WWD: Can you explain more about augmenting the merchandise?

R.A.: Sure. When a major retailer declares bankruptcy and embarks on efforts to close hundreds of its stores, our Hilco Wholesale Solutions team is often called upon to help augment the merchandise that an operator has in-store and at distribution centers. This augmentation helps ensure there will be enough merchandise and variety to appeal to consumers during the going out of business or store closing sale.

Whether an operator is shuttering all of its stores, is closing non-productive and end-of-lease locations, or exiting a geographic portion of a state, augmenting existing inventory is an important part of a liquidation strategy for retailers. Supplementing that inventory with relevant merchandise consistent with the items loyal shoppers have seen and purchased over their years of shopping in those stores (and that first-time shoppers coming specifically for the event might expect to find) is critical to ensuring successful GOB and closing events. This augment inventory can include highly desirable third-party brands, the store’s own private-label brands and, under certain circumstances, merchandise that has been meticulously debranded to avoid conflict.

WWD: Where does the supplemental merchandise used to augment come from?
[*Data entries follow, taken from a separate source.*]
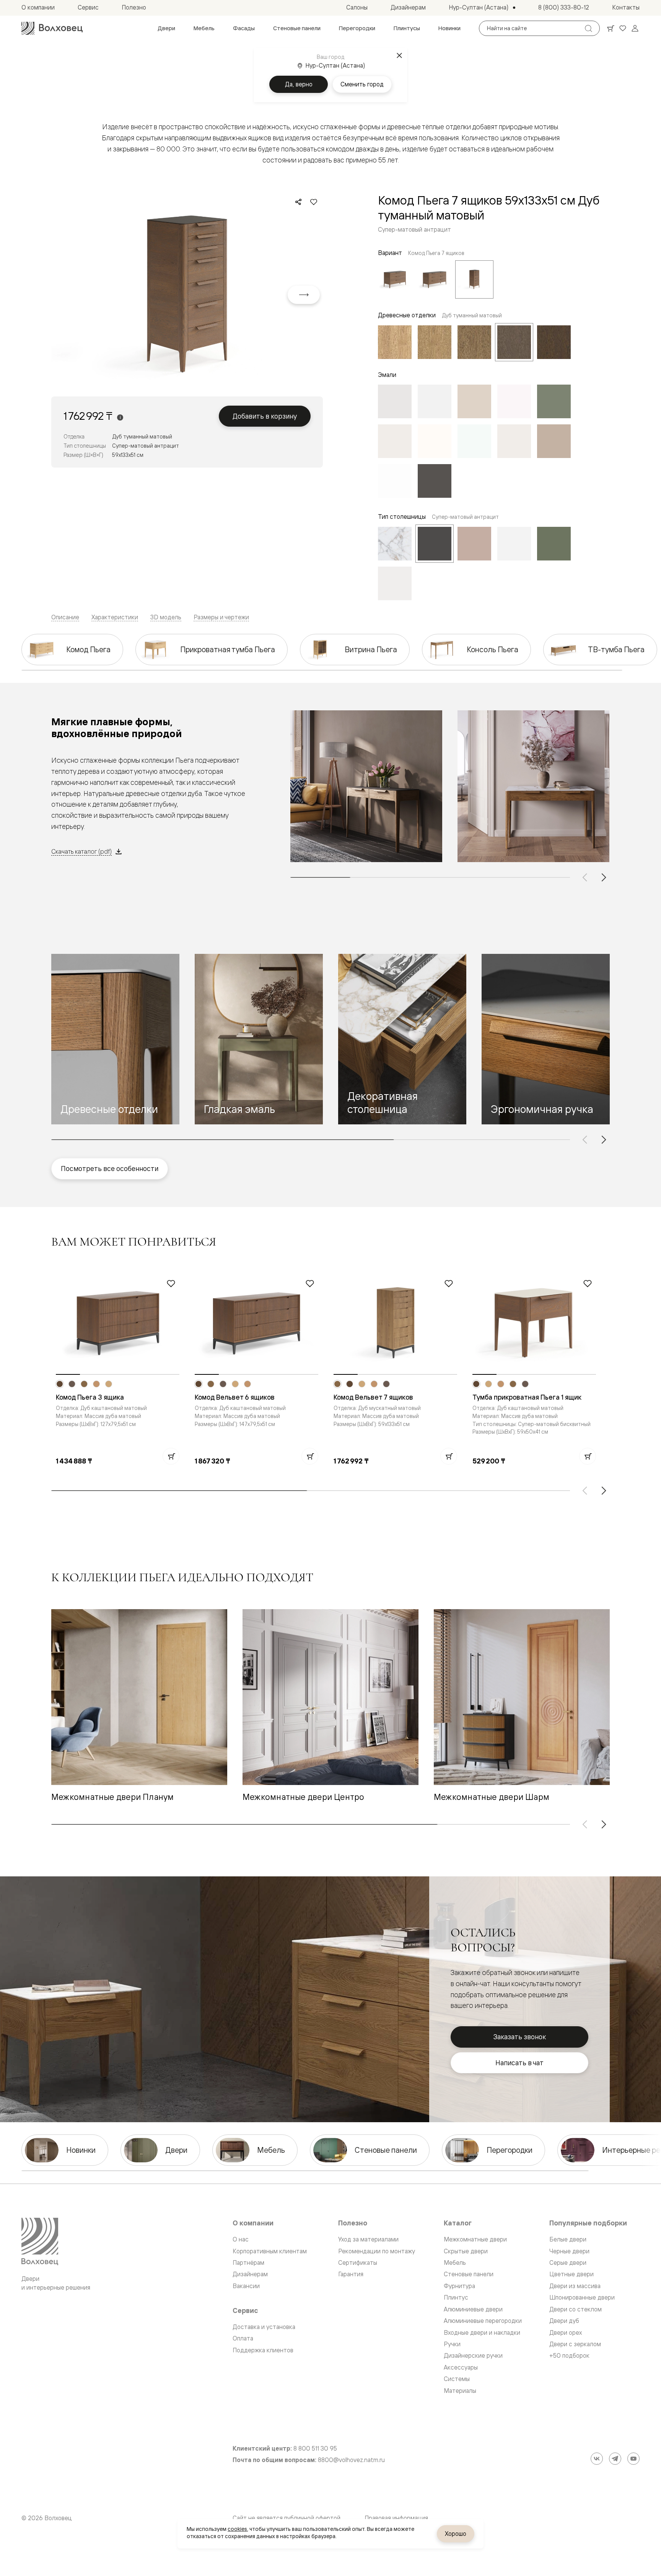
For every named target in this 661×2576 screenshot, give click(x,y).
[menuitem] (166, 28)
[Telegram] (615, 2459)
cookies (237, 2529)
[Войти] (635, 28)
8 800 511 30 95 (315, 2448)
R.A.: Interestingly, while retailers under these circumstances need this merchandise to ensure a successful outcome for closing sales, their suppliers frequently have a need to dispose of certain merchandise that can be an ideal fit for that purpose. Saddled with completed inventory that was never shipped when POs were canceled by their distressed customers, manufacturers are often in possession of the very merchandise that can be used to augment closing stores. But due to its specialized nature and certain competitive restrictions, we’ve seen that recovering value from this type of branded and private labeled merchandise can present quite a challenge for a supplier, manufacturer or distributor on their own.

WWD: How does your team know when and where to find the ideal type of merchandise for these uses?

R.A.: Because we’ve handled hundreds of GOBs and store closings for many of the largest and most highly recognizable retailers over the years, and because Hilco works regularly with many of these companies across a wide range of advisory and other capacities, our team enjoys close relationships with both retail operators and many of their vendors. So, by the time a major retailer is starting efforts to close dozens or hundreds of stores, our team has often already acquired the augment inventory needed directly from their own suppliers or our own sources. In fact, in many cases, a retailer or its creditors ask us to acquire that inventory on their behalf for that purpose. To give you some perspective on this, already during 2023, we’ve purchased over $100 million (at cost) of augment inventory.